Quindi all’inizio è stato difficile per la mia famiglia, con cui convivo, accettare che avessi deciso di andare da una dietologa. Per loro la dieta significa più che altro sacrifici, privazioni e nessun risultato a lungo termine.
E invece da quando ho cominciato io mi sento meglio, sento che la mia alimentazione sta piano piano acquistando un suo equilibrio, mi sento meno fiacca e affaticata e nemmeno i risultati tardano ad arrivare, perché dopo sei mesi (e una quarantena in cui era proibito uscire di casa a fare le lunghe passeggiate a cui sono abituata e che tanto mi piacciono) ho perso grasso sia nei fianchi sia nell’addome.
Ecco, la pancetta era proprio una cosa che mi infastidiva del mio corpo, quella che ho fatto più fatica ad imparare a tollerare. Tutto il resto sì, la pancia no. E ne ho ancora, ve lo giuro. Però ora è diverso, adesso che l’estate sta per finire è ora di tirare le somme e io mi sento cambiata. Lo scorso anno passeggiavo in riva al mare, ossessionata dall’idea di perdere quella pancia che mi imbarazzava tanto quando avevo addosso solo il bikini. Quest’anno invece al mare passeggio con tranquillità, perché so che il mio è un corpo che sta cambiando, che sta lavorando per diventare migliore e anch’io sto lavorando per migliorarmi nel mio atteggiamento verso di esso. E questo mi basta.
La mattina mi sveglio e so che mi aspetta una colazione che mi piace e mi fa sentire bene – nel mio caso il porridge d’avena. So che se apro Instagram ci sono tanti post di dietologhe, nutrizioniste e psicologhe con suggerimenti e consigli che possono aiutarmi nella vita di tutti i giorni e questo mi fa piacere, perché mi sento “coccolata”. Mi dà sicurezza sapere che ci sia tutta questa cura e attenzione verso una problematica femminile di cui a mio parere si parla ancora poco, purtroppo. Forse solo in quest’ultimo periodo sta acquistando un po’ più considerazione, mentre invece fino a qualche tempo fa parlare di mestruazioni, squilibri ormonali e irritabilità da sindrome premestruale era argomento tabù, secondo la mia percezione. Io non ho problemi ad andare in argomento con le persone di cui mi fido, ma al tempo stesso è un peccato che molto spesso non tutti possano parlarne liberamente.
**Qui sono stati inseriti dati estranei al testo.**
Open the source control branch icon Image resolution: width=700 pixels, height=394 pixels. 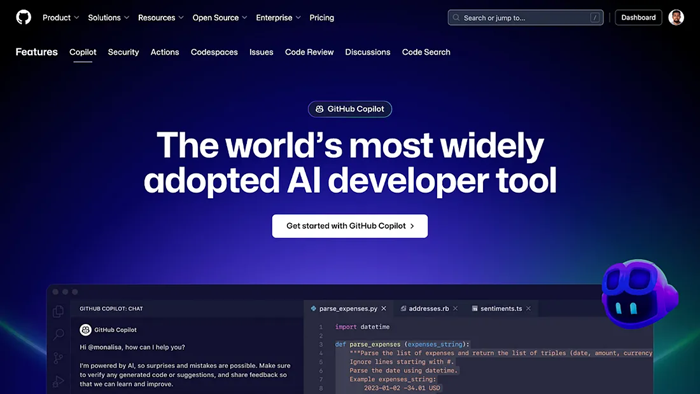click(x=58, y=358)
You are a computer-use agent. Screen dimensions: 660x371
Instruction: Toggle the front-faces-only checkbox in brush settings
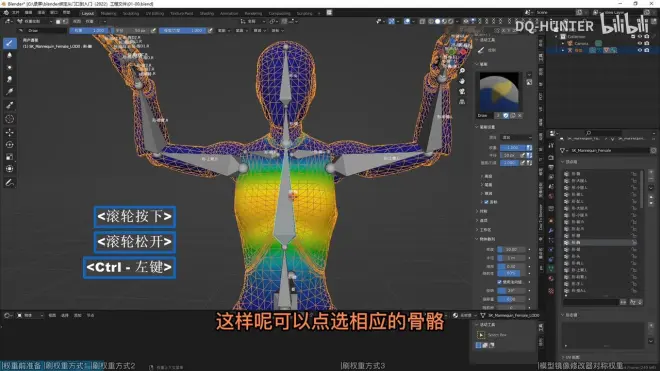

Mi auguro che in futuro ci sia sempre più consapevolezza del problema e che molte ragazze e donne si sentano sicure di dire con serenità: “MI DEVE ARRIVARE IL CICLO”, oppure “HO I PELI SUL COLLO”, “NON MI PIACCIO, NON MI SENTO FEMMINILE”, o ancora “NON RIESCO AD AVERE UN BAMBINO” e via dicendo. E mi auguro che possano risolvere i loro problemi a riguardo nel migliore dei modi.
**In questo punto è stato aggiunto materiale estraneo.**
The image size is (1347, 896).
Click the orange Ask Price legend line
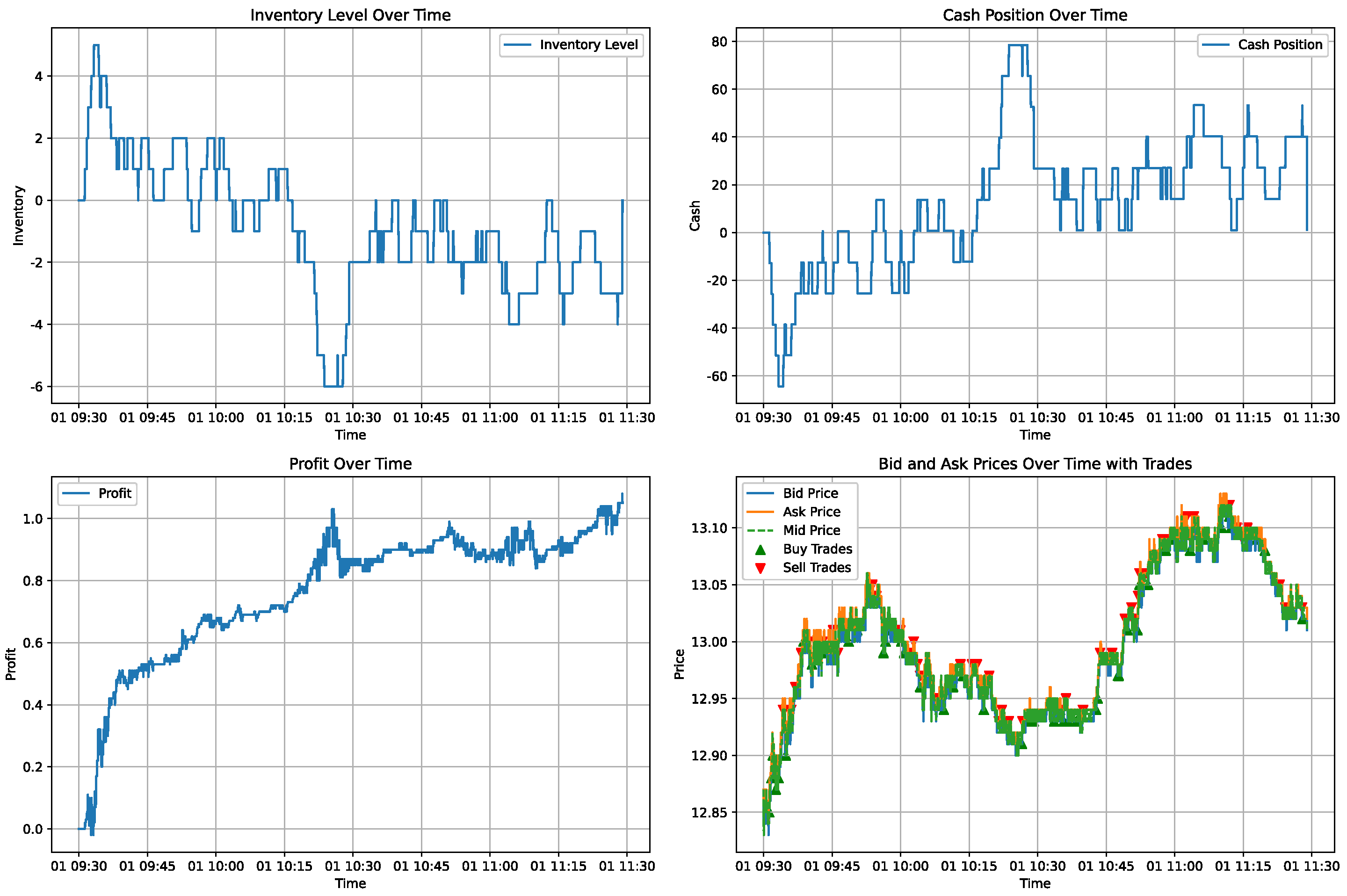(760, 512)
Tutto sommato sono tranquilla, perché la mia non è una forma grave e so che c’è di peggio, ma nella mia piccola sfortuna mi sento molto fortunata, perché ho avuto modo di conoscere bene il mio problema e capire come poterlo controllare piuttosto bene. Adesso so che ci sono tante altre persone che lo stanno affrontando e altrettante persone disposte a dare una mano. So che non sono l’unica e so che non sono da sola. E so che va tutto bene.